Correlates with p. 16 of the Participant resources and workbook.
Grounding is the process to interrupting or changing the altered states of consciousness due to flashbacks, dissociation, flooding, or numbing, through self-awareness and self-compassion.
As difficult as it may be to be self-aware in one of these states, self-compassion requires one to be observant of this state, and to practice the necessary techniques to help return to a more normal state of awareness. Practice is required, and participants should be reminded that they are already practicing grounding in the program by becoming more conscious of one’s own breathing. The basics are the same:
- Keep your eyes open (closed eyes will reinforce dissociation).
- Practice conscious breathing.
- Scan the room.
- Keep the lights on (to stay in touch with the present).
- Focus on the present, not the past or future.
- Calm your busy mind.
- Remind yourself that the worst is over.
- Be gentle with yourself.
Grounding work can be practiced by participants any time, any place, and anywhere. Remind the men that since most grounding work is invisible to others, no one has to know that they are practicing it.
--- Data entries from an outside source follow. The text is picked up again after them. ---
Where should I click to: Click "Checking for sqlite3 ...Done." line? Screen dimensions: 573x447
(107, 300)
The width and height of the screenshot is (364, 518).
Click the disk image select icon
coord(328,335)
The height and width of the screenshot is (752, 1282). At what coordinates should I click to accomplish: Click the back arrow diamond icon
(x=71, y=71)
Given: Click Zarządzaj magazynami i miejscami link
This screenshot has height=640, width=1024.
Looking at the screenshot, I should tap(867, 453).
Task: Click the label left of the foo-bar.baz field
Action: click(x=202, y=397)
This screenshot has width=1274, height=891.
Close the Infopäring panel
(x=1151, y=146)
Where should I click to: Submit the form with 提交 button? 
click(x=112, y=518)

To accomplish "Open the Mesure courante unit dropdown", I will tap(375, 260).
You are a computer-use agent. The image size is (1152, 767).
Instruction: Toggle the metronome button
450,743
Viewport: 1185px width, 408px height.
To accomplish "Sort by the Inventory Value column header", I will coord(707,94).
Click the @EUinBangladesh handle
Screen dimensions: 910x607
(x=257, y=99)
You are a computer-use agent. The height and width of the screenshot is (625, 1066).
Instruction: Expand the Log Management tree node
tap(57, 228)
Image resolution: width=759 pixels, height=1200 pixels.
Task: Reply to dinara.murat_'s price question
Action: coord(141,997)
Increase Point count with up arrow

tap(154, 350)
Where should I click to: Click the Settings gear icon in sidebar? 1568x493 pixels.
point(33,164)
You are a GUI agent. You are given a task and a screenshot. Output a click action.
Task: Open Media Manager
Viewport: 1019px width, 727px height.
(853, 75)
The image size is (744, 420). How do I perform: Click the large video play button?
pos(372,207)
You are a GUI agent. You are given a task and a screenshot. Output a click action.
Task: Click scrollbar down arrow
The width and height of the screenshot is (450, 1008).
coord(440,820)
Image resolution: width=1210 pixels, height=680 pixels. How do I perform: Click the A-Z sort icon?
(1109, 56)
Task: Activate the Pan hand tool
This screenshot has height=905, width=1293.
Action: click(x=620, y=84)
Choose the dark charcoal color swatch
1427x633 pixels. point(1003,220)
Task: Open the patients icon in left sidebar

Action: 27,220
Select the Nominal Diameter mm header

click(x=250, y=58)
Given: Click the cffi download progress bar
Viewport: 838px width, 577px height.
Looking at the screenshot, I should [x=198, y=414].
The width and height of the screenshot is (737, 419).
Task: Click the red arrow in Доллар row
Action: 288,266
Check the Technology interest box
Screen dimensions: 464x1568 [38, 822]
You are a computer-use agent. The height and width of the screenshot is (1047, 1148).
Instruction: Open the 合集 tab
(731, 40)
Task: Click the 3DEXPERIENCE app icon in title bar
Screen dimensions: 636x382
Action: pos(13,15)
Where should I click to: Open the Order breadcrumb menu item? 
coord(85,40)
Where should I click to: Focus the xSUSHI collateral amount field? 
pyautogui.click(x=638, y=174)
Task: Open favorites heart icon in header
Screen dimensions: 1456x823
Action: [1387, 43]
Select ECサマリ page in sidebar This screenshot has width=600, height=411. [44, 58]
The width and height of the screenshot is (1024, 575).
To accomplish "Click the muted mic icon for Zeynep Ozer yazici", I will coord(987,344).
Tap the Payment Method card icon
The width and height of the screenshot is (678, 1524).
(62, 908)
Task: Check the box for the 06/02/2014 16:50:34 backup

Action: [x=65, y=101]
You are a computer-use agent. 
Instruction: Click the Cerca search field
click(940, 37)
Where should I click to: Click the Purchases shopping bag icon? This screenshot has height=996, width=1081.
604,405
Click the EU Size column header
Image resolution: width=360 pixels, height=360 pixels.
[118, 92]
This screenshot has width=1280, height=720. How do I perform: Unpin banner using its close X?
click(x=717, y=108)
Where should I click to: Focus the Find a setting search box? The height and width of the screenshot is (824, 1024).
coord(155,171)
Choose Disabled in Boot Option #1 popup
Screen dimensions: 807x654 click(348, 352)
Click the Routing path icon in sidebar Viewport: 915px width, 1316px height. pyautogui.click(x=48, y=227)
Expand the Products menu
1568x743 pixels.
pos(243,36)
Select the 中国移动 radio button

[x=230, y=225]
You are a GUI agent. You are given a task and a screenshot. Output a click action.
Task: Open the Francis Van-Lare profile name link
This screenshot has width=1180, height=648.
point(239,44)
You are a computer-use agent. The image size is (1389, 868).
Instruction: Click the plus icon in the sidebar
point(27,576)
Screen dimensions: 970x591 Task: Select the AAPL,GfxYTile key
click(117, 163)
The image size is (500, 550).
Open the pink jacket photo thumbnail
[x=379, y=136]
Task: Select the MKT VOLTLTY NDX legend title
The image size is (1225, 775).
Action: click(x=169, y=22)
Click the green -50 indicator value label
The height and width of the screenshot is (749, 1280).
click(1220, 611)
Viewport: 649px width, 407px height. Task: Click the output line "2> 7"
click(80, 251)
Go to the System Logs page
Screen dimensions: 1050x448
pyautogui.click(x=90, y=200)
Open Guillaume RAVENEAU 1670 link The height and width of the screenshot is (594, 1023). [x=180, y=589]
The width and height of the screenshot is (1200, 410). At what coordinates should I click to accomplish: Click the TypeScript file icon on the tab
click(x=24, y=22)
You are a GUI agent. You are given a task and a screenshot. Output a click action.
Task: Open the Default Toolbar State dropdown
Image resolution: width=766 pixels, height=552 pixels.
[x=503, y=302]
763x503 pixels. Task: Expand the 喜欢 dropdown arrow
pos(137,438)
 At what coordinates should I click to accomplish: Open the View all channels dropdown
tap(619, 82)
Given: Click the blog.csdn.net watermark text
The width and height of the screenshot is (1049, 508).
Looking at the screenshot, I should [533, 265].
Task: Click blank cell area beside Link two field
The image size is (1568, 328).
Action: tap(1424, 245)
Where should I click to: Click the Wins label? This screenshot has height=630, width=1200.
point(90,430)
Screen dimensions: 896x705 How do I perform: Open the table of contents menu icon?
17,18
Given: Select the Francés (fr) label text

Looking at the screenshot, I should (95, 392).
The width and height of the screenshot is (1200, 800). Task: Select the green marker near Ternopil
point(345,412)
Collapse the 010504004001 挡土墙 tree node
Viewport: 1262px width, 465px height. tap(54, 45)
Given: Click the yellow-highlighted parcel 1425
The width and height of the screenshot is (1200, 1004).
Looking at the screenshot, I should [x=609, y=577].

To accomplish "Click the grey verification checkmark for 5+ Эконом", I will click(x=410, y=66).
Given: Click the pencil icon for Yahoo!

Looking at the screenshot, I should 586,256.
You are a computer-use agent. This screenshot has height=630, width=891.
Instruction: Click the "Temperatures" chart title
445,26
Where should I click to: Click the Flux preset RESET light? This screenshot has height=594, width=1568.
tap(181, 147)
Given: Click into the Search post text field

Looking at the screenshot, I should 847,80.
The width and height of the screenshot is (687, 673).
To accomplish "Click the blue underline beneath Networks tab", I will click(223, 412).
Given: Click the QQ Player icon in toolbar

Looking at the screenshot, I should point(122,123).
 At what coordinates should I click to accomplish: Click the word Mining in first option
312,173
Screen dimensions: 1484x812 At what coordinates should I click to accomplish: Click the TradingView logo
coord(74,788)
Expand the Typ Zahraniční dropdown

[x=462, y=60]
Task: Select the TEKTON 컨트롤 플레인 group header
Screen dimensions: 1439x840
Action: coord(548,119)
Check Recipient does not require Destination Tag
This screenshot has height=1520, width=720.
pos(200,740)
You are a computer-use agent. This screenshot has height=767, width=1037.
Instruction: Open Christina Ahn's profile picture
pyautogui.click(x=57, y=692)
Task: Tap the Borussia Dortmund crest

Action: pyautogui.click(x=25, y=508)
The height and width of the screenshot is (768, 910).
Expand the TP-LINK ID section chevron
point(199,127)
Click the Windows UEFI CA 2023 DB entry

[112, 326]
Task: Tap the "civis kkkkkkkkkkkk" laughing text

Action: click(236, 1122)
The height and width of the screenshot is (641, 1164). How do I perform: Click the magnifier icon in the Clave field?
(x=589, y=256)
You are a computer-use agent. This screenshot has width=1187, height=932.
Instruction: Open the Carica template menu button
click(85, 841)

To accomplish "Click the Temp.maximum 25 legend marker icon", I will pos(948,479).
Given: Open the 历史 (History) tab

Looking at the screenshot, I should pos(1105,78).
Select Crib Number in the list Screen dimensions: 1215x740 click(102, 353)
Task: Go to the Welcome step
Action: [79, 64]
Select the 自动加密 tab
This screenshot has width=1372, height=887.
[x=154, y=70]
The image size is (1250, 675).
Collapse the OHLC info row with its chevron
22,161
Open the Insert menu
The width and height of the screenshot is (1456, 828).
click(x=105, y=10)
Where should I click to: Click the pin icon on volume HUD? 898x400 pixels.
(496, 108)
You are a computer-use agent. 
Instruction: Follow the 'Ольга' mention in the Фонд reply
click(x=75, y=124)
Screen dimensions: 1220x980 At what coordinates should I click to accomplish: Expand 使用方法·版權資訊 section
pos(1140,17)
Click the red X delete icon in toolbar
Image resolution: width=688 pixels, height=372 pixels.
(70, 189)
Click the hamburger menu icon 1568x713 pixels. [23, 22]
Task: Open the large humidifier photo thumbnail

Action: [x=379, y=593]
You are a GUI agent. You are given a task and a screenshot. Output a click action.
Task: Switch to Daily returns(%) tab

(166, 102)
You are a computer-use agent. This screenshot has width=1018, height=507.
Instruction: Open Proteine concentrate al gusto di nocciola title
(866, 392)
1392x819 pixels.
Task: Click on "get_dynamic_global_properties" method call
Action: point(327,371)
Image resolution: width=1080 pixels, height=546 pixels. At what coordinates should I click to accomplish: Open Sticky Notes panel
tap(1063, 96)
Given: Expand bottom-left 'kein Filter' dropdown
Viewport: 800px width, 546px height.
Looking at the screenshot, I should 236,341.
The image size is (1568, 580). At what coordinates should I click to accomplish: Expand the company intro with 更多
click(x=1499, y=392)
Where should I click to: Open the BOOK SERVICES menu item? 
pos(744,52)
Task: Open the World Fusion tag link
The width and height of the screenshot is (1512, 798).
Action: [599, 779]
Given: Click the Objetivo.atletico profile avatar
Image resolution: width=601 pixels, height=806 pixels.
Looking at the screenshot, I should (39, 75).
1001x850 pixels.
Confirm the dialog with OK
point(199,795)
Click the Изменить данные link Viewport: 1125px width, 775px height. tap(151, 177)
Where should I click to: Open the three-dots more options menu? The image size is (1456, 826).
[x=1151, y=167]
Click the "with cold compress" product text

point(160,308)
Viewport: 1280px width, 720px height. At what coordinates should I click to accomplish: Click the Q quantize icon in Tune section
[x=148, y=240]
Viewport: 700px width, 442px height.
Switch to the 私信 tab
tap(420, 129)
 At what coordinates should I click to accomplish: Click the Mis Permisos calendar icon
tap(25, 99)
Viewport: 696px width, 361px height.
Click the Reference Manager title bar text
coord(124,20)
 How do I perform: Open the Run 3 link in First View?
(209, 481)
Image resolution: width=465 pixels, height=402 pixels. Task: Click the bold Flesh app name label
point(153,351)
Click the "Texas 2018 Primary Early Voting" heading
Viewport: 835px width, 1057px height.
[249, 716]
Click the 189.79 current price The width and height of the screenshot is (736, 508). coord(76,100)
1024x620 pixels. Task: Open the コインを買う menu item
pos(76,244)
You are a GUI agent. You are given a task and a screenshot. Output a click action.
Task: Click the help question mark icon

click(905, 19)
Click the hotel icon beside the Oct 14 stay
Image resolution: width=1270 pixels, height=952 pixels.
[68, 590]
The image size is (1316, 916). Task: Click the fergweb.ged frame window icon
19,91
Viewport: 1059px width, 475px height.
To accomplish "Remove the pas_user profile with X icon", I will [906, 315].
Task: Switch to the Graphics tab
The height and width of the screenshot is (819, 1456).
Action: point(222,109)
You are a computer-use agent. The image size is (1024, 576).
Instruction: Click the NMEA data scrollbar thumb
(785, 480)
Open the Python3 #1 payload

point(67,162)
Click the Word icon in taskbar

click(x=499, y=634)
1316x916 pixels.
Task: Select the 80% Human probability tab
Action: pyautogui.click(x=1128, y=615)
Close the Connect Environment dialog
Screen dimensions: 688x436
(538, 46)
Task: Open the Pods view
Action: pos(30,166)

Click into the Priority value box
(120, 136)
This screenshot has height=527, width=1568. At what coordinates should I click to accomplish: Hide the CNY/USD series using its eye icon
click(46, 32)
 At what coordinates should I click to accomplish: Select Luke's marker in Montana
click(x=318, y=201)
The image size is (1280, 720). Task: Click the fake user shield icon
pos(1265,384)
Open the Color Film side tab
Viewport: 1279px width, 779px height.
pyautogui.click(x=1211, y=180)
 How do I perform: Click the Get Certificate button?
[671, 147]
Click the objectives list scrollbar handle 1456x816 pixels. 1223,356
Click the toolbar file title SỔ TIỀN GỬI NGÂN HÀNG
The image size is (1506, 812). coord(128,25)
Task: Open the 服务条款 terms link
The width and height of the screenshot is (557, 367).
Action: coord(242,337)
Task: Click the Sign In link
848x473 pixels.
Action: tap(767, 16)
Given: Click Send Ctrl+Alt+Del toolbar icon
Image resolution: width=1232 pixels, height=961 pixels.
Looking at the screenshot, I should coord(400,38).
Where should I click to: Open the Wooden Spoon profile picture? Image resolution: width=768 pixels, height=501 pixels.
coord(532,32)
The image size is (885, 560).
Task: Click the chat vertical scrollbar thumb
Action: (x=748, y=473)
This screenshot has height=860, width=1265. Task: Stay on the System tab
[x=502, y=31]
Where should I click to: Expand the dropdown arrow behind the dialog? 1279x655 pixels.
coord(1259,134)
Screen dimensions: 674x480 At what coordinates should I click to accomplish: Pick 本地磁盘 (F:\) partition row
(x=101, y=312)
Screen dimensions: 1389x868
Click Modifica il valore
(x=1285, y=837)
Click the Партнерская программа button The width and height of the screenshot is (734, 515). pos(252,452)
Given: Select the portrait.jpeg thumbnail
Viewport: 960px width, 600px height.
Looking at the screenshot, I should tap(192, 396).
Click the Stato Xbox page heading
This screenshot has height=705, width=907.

The best way to augment one's grounding practice is by incorporating meditative breathing along with cognitive and physical techniques:
Grounding by meditative breathing
- Notice your body sensations such as tension, breathing, or pulse.
- Practice diaphragmatic or square breathing (as we have been practicing).
- Practice progressive relaxation techniques (as we have been practicing as well).
Physical grounding
- Run cool or warm water over your hands.
- Touch various objects around you.
- Dig your heels into the floor or stamp your feet.
- Notice your body sensations such as tension, breathing, or pulse.
- Go for a walk, stretch your body, or other light exercise.
- Eat something, describing the flavours.
Mental grounding
Statements like 'This feeling will pass' may also help. Treating yourself to something healthy (e.g. a warm bath, a nice meal), and playing soothing music also may help during this transition. Don’t be surprised if you feel physically or emotionally exhausted afterwards—again, practice compassion with yourself.